The scope of this series of Acts of 1774 will be seen at a glance; as well as the tendency in policy, namely, in favour of gold, which it indicated. The gold coinage was renewed, and as a safeguard against its future depreciation the existing depreciated coin was cut off from any sapping action upon it by the above restriction as to tender by weight. For the renewal of the silver coinage itself no actual measures were taken save the prohibition of the import of light coins.

For more than twenty years the defective state of the silver coin continued quite unheeded; evidently as no longer causing international embarrassment, now that its function and differentiating action upon the companion metal had been partially tied down and limited.

In 1787 the depreciation of the silver coinage was ascertained experimentally, when it was found that half-crowns were defective by over 9 per cent., shillings by over 24 per cent., and sixpences by more than 38 per cent. of their proper weight.

To this depreciation was added an exterior cause of drain by the action of France, who in 1792 increased the scarcity of silver coins and bullion by the issue of her assignats. In that year not less than 2,909,000 oz. of silver were purchased with assignats and sent into France. Five years later an attempt was made to supply the deficiency of the silver coins by the issue of Spanish dollars, countermarked with the hall mark of the King's head. This was after the Bank of England had, in accordance with the minute of the Privy Council of 26th February 1797, suspended cash payments.

ENGLAND: ACT OF 1798

On the 7th of February of the following year, 1798, the subsisting Committee of Council for Coins was dissolved, and a new committee appointed to consider the state of the coins and Mint. During its deliberations, and until it established the new rule, the further coining of silver was suspended by the Act already spoken of, which (21st June 1798) revived the old law against importation of light silver. This suspension of silver coinage was simply a temporary precaution. "Whereas," says the Act, "His Majesty has appointed a committee of his Privy Council to take into consideration the state of the coins of this kingdom, and the present establishment and constitution of His Majesty's Mint, and inconvenience may arise from any coinage of silver until such regulations may be framed as shall appear necessary; and whereas from the present low price of silver bullion, owing to

temporary circumstances, a small quantity of silver bullion has been brought to the Mint to be coined, and there is reason to suppose that a still further quantity may be brought, and it is therefore necessary to suspend the coining of silver for the present, be it therefore enacted that no silver bullion shall be coined at the Mint, nor shall any silver coin that may have been coined there be delivered."
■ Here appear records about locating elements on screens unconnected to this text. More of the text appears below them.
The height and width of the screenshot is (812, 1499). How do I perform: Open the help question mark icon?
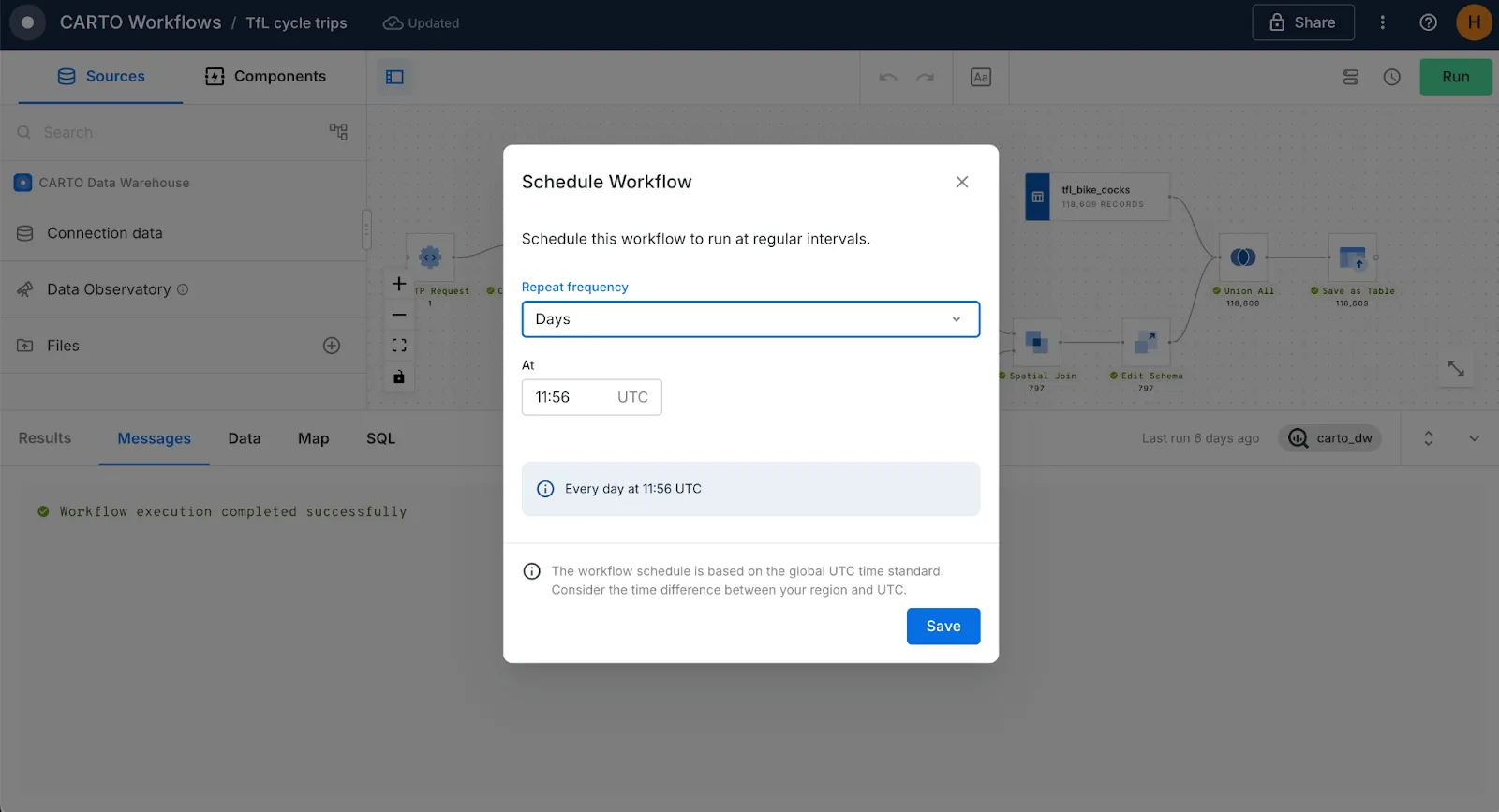pos(1428,22)
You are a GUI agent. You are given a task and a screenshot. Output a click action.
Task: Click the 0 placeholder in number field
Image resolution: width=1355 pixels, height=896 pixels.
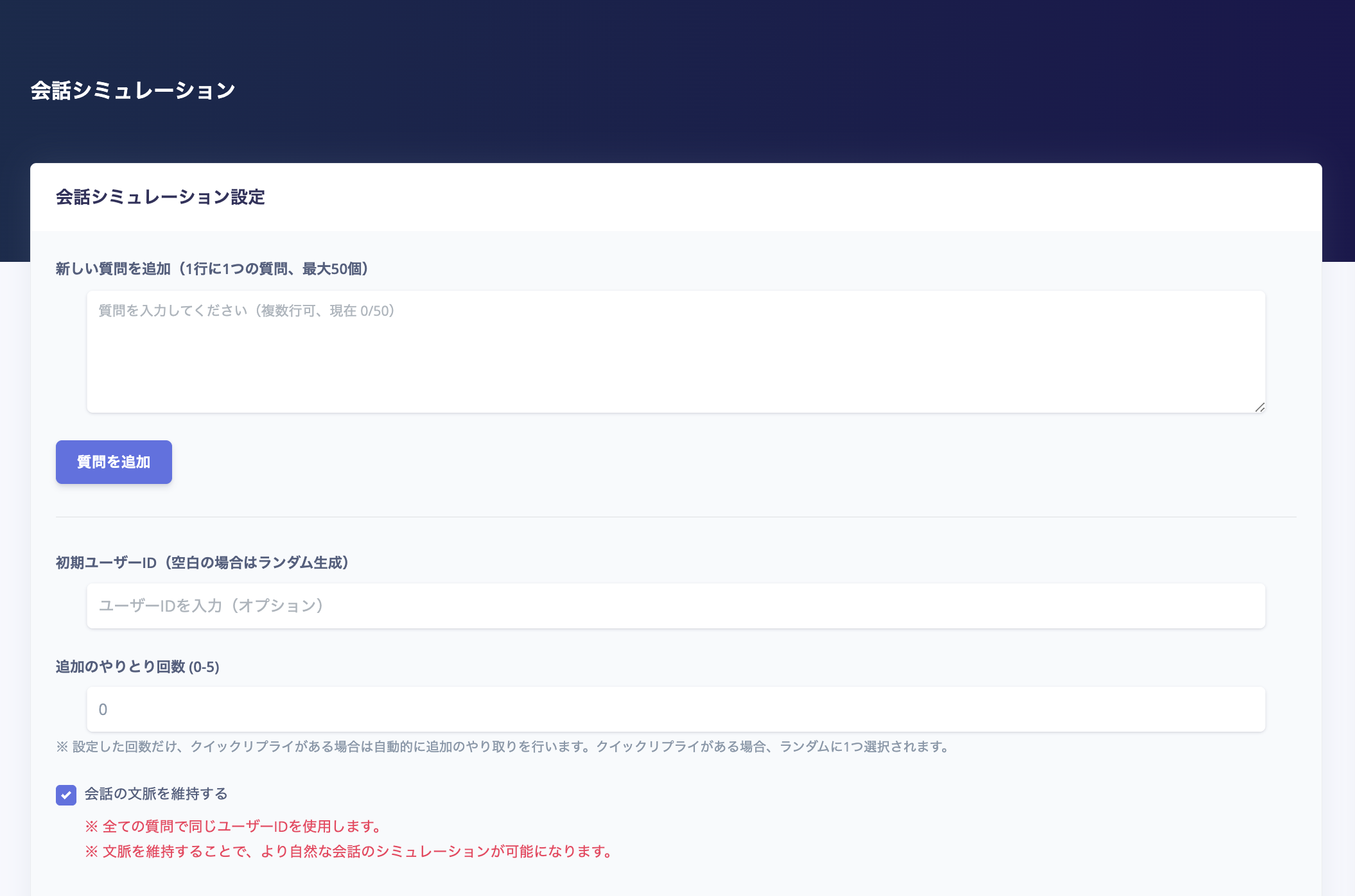point(103,710)
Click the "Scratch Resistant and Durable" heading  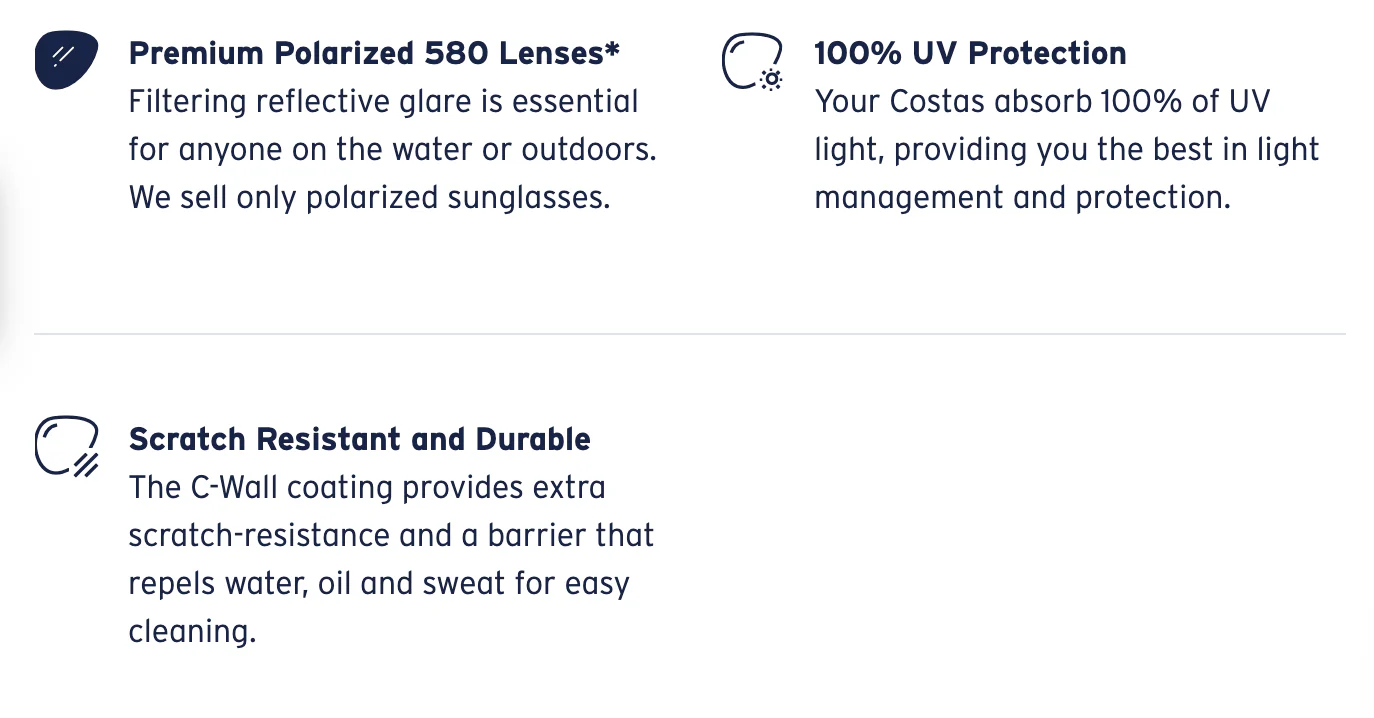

There can be little doubt that this enactment was due to Lord Liverpool, and if so that it was intended as an arrest, with a particular intent or bearing; for Liverpool had formed his conception of a monetary theory as early as 1773. None the less it is quite inadmissible to state, as has been done, that this restriction, so evidently and expressly only a temporary or interim measure of self-defence, was equivalent to a placing upon the statute-book of Lord Liverpool's gold monometallical theory. There was as yet no restriction on the legal tender of silver. It was still legal tender to any amount,—it was indeed the standard coin of the realm,—only, in order to avoid the effects of depreciation, and to prevent further depreciation, it was now the law of the land that payments of silver of sums over £25 should be made by weight, and the further coinage of silver was temporarily stopped.

This was not a gold monometallic system, and the Act which established that system was passed eight years after the death of Lord Liverpool, and six years after the Bullion Report of 1810 had been printed.